GSH-responsive targeted copper-based nanoparticle improve ovarian cancer treatment via induction of apoptosis-ferroptosis-cuproptosis

The combination of apoptosis-ferroptosis-cuproptosis provides a beneficial method for enhancing the curative effect of ovarian cancer (OC). In this study, we design and synthesize a nano-drug delivery platform, HTC@DOX, which is achieved by the self-assembly of an amphipathic molecule HA-SS-TOS-DTPA, Cu2+, and doxorubicin (DOX). HTC@DOX bring the combination of chemotherapy (CT) from DOX and the chemodynamic therapy (CDT) from Cu2+. In vitro and in vivo experimental results show that HTC@DOX have excellent stability and glutathione responsiveness.
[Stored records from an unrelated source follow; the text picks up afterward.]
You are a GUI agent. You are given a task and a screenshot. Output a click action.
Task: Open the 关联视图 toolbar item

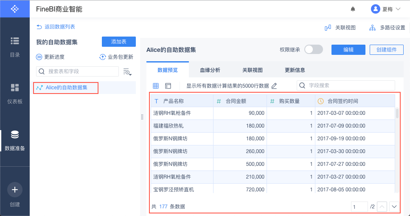[340, 28]
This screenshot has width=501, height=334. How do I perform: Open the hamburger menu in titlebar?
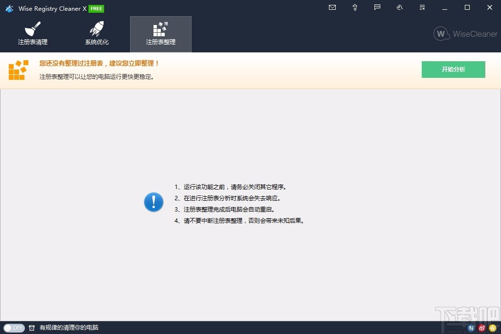click(422, 7)
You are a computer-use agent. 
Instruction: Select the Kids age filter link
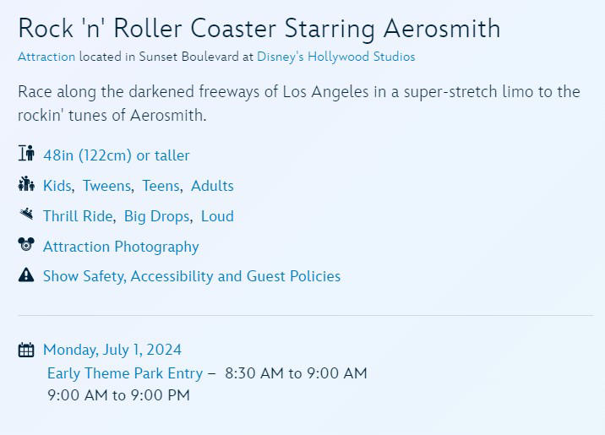pos(57,186)
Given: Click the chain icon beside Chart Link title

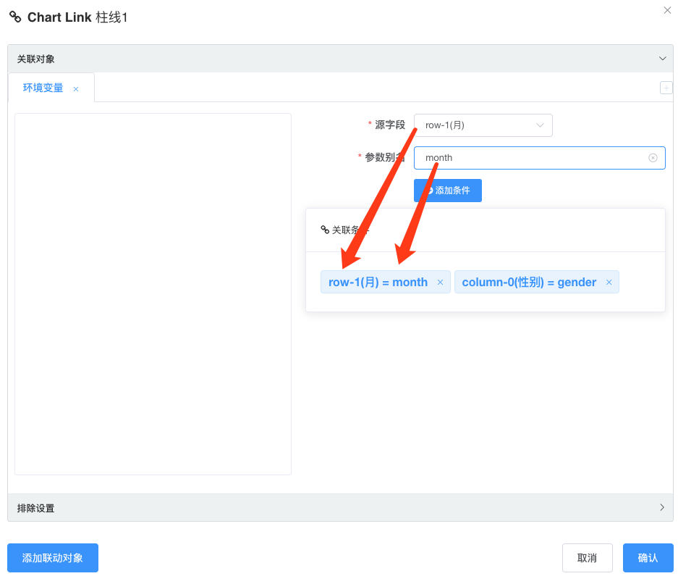Looking at the screenshot, I should (15, 17).

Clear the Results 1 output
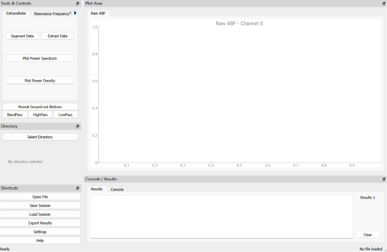368,235
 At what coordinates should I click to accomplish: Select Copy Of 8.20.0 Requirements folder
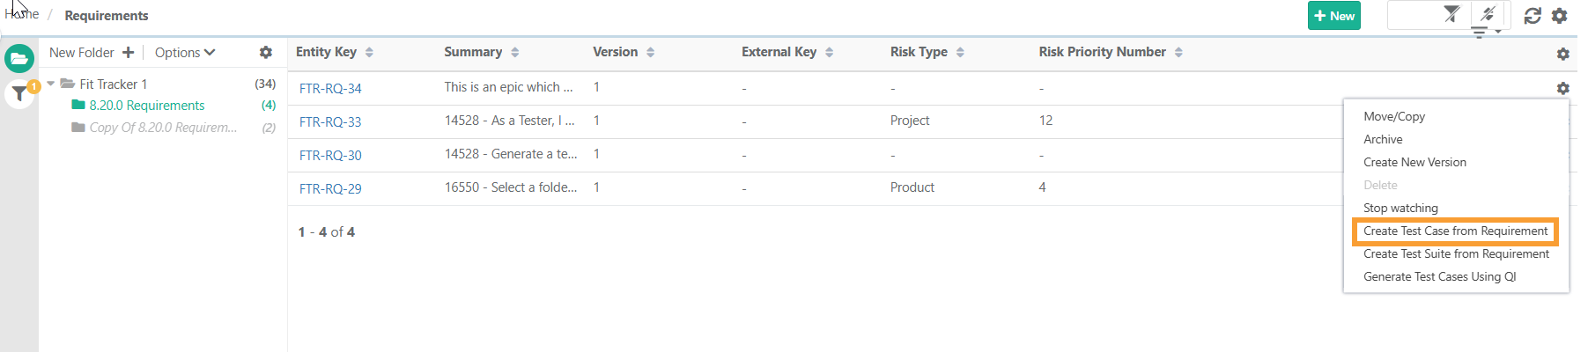[x=163, y=128]
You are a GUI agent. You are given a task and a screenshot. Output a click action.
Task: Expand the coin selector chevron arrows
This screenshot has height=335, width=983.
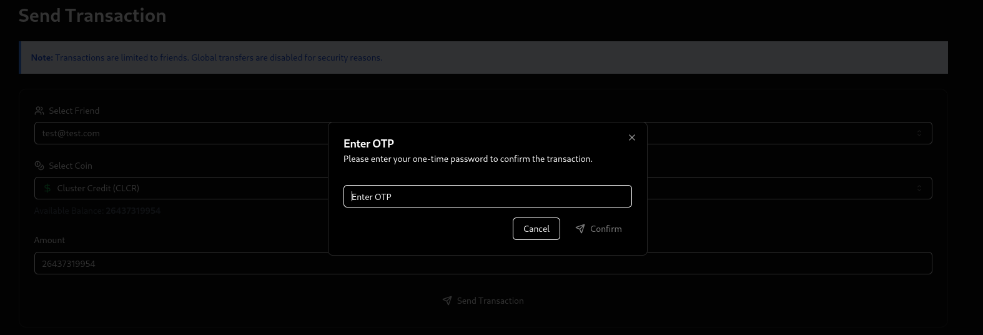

This platform efficiently and purposely targets tumor sites, and destroy OC cells through the synergy of CT and CDT by induce apoptosis-ferroptosis-cuproptosis, thus enhancing the anti-cancer efficacy with a tumor reduction rate of 92.3 %. In addition, the results of electrocardiogram, ultrasound and histopathological staining demonstrate that HTC@DOX have superior biological safety and alleviate the cardiotoxicity caused by DOX alone. The results of bulk RNA sequencing and western blot show the alterations of apoptosis, ferroptosis, and cuproptosis related indicators, which further corroborates the anti-tumor efficacy of HTC@DOX. In brief, this study verifies the feasibility and effectiveness of the combination of CT and CDT in the treatment of OC by inducing apoptosis-ferroptosis-cuproptosis, offering an innovative approach for the treatment of cancer.